Extracted text:
* * * * * * * * *
The park is located off Botley Road, behind the West Oxford Community Centre. It was established in 1922 by the Oxford City Council to provide a leisure and recreation area for the burgeoning population in the western area of Oxford. It covers c. 4.7 hectares and comprises low-lying land, including playing fields, that is known to flood.

The north-western side of the park is known as Kingfisher Corner, an area of shrubs and small trees that is used for wildlife spotting. The Tumbling Bay outdoors bathing area, established in 1853 but not in operation since 1990, is a swimming spot fed by the River Thames. Located adjacently to the north-east, the only available access is via Botley Park.

===Facilities===
The West Oxford Bowls Club (WOBC), established in 1924, is located in Botley Park. It features six rinks. In 2024, the centenary celebrations of the club were negatively affected due to significant flooding.

The park features public tennis courts. In 2023 the Lawn Tennis Association funded an upgrade to the courts, including resurfacing and a new access arrangement, to increase engagement with the sport.

Located in the park environs is the West Oxford Community Centre, run by local charity the West Oxford Community Association (WOCA), which features a cafe. Other facilities include a children's playground, table tennis, and a multi sports games area.

===Events===
The park is used as a venue for events. These include hosting the Oxford Thai Festival, held in 2019, Oxford Festival of Nature in 2013, and the annual West Oxford Fun Day. The park is one of the venues for the annual Oxford Christmas Light Festival.
* * * * * * * * *
Information provided:

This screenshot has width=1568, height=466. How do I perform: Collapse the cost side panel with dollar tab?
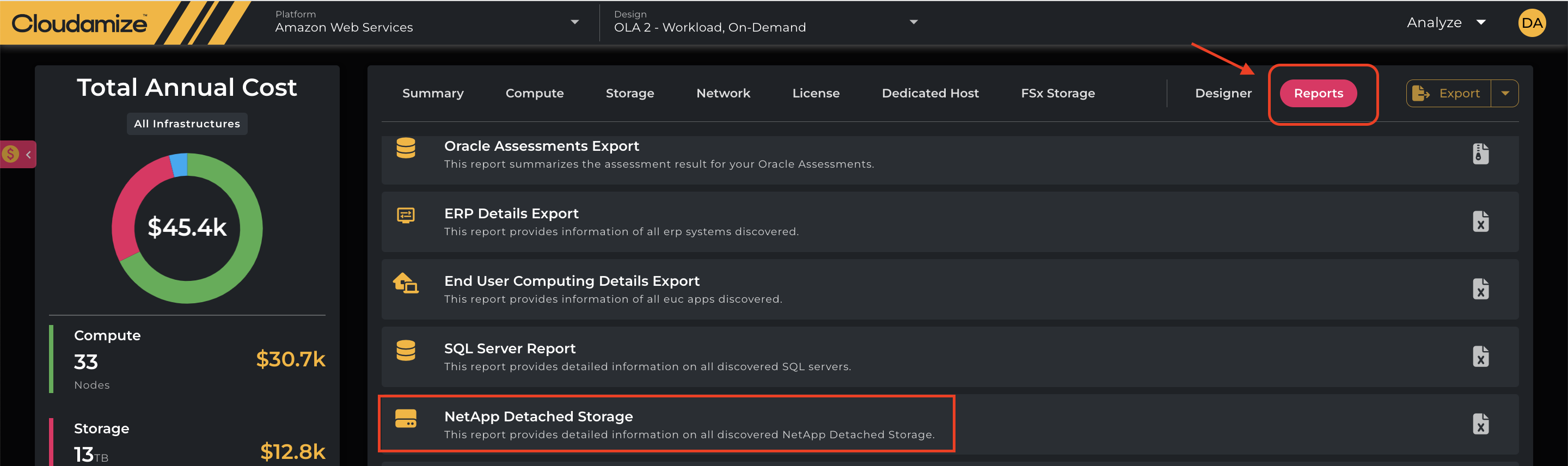coord(19,155)
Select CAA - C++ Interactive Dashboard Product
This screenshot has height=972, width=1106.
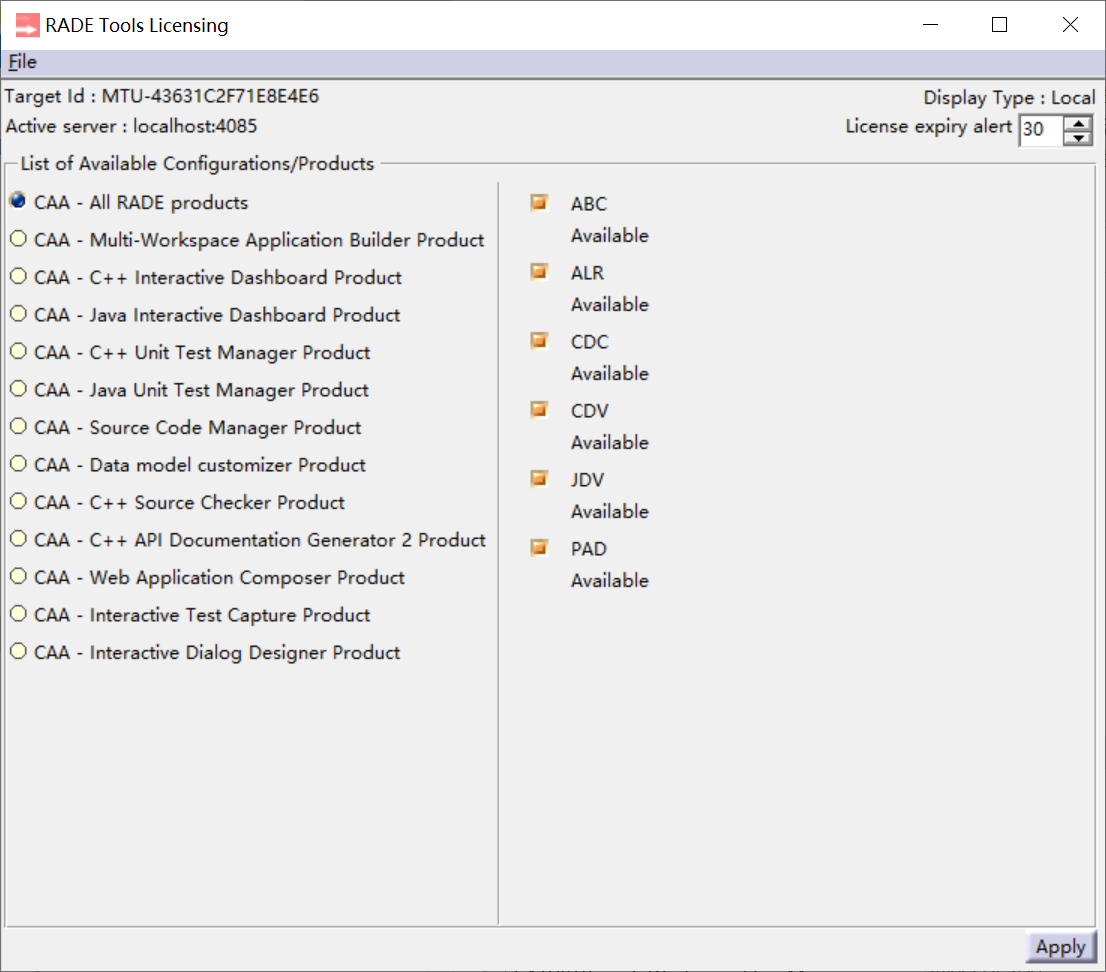point(17,277)
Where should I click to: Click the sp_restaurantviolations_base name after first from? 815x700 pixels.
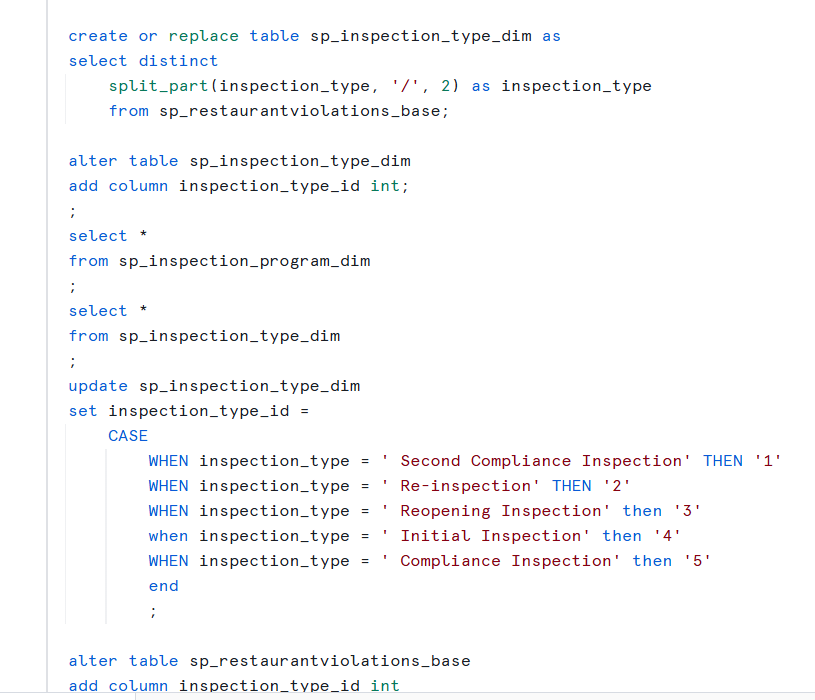click(299, 111)
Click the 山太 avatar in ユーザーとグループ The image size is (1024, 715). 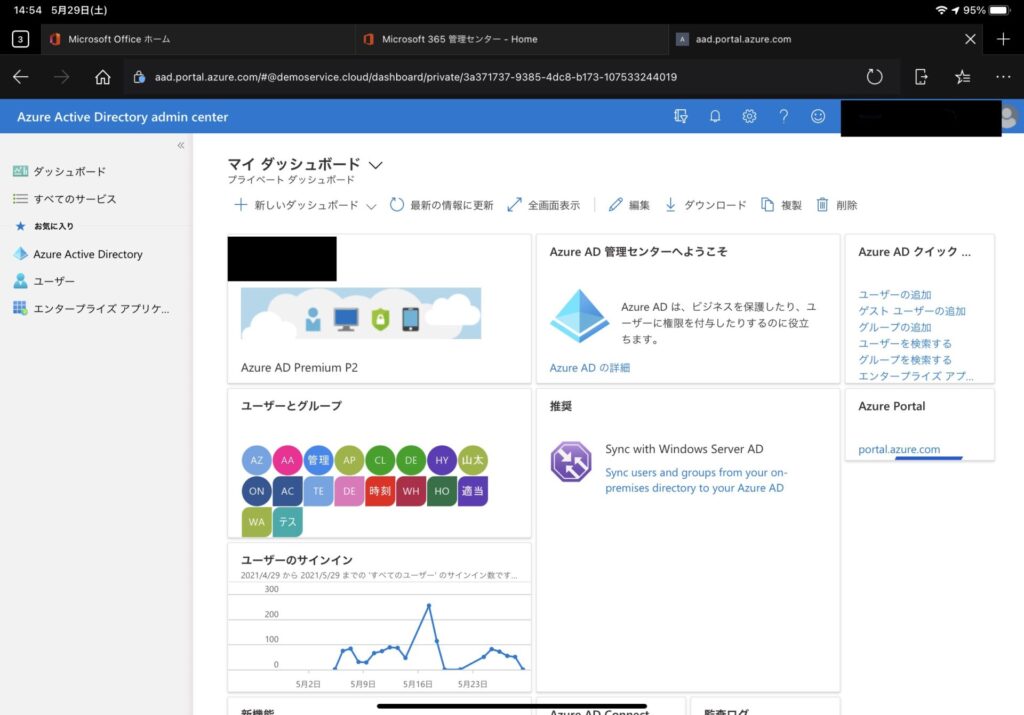[472, 460]
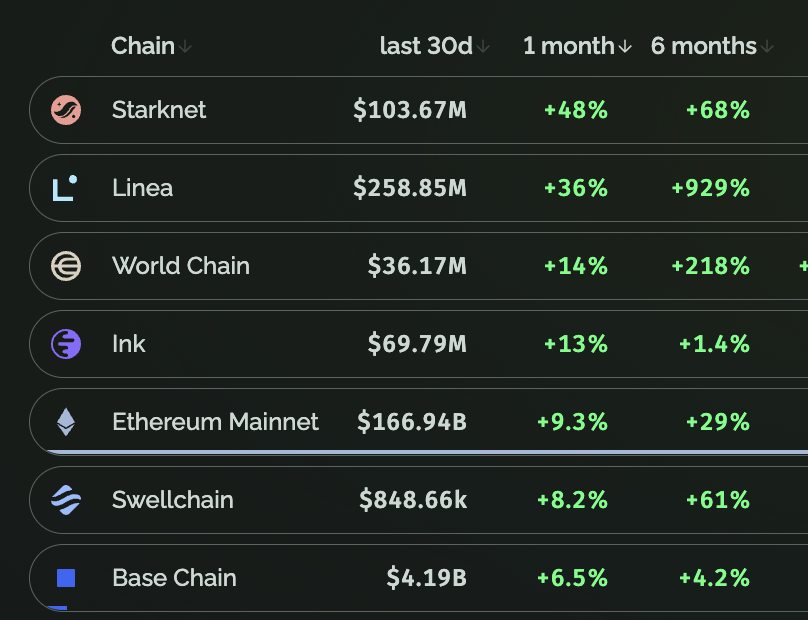The width and height of the screenshot is (808, 620).
Task: Click the Starknet chain logo icon
Action: tap(66, 110)
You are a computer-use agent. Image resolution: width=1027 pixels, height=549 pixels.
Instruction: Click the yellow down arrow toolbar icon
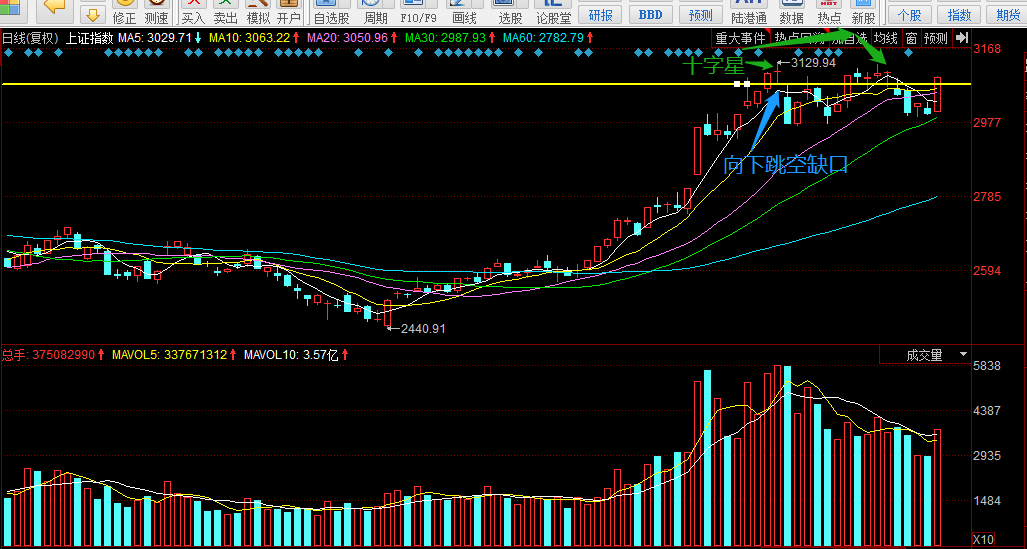pyautogui.click(x=94, y=13)
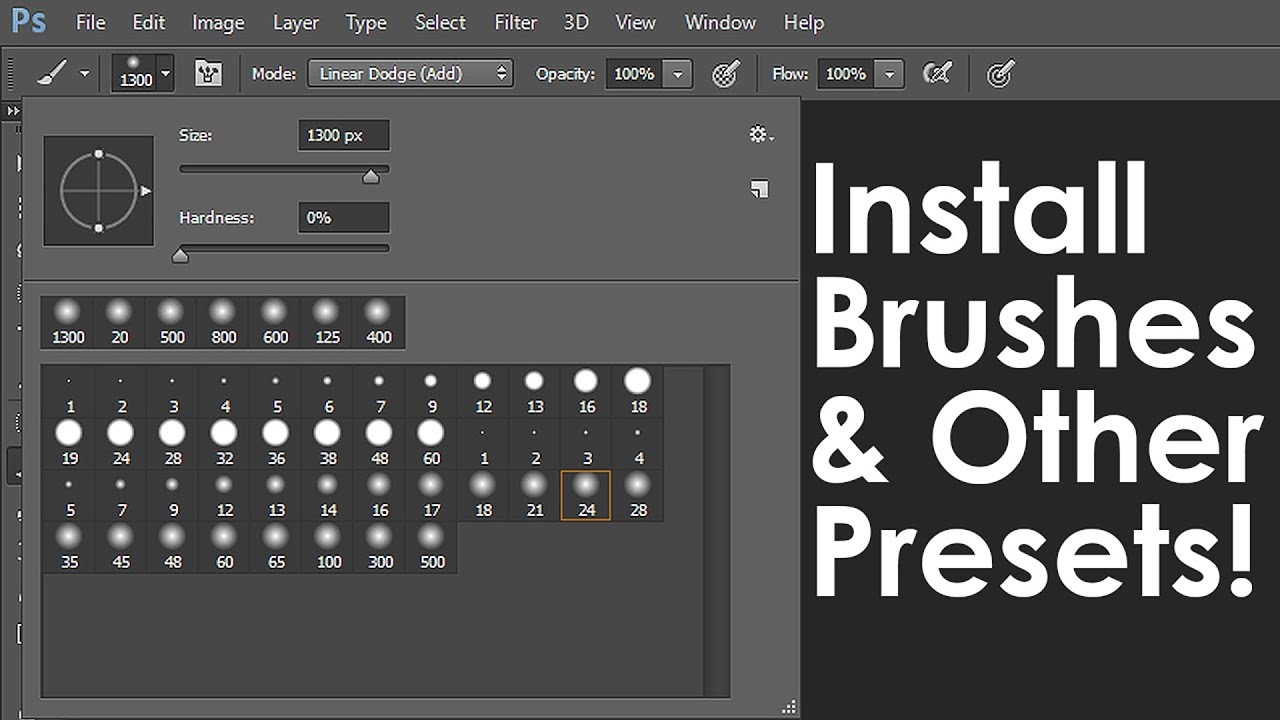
* * * * * * * * *
Study questions:
[a] According to the Botley Park text, why did Oxford City Council establish the park in 1922? Answer in one to three sentences.
[b] From the Botley Park text, output the passage that begins with the words containing "The park features" and ends with "Christmas Light Festival.".

Response list:
[a] Oxford City Council established the park in 1922 to provide a leisure and recreation area for the growing population in the western area of Oxford.

[b]
The park features public tennis courts. In 2023 the Lawn Tennis Association funded an upgrade to the courts, including resurfacing and a new access arrangement, to increase engagement with the sport.

Located in the park environs is the West Oxford Community Centre, run by local charity the West Oxford Community Association (WOCA), which features a cafe. Other facilities include a children's playground, table tennis, and a multi sports games area.

===Events===
The park is used as a venue for events. These include hosting the Oxford Thai Festival, held in 2019, Oxford Festival of Nature in 2013, and the annual West Oxford Fun Day. The park is one of the venues for the annual Oxford Christmas Light Festival.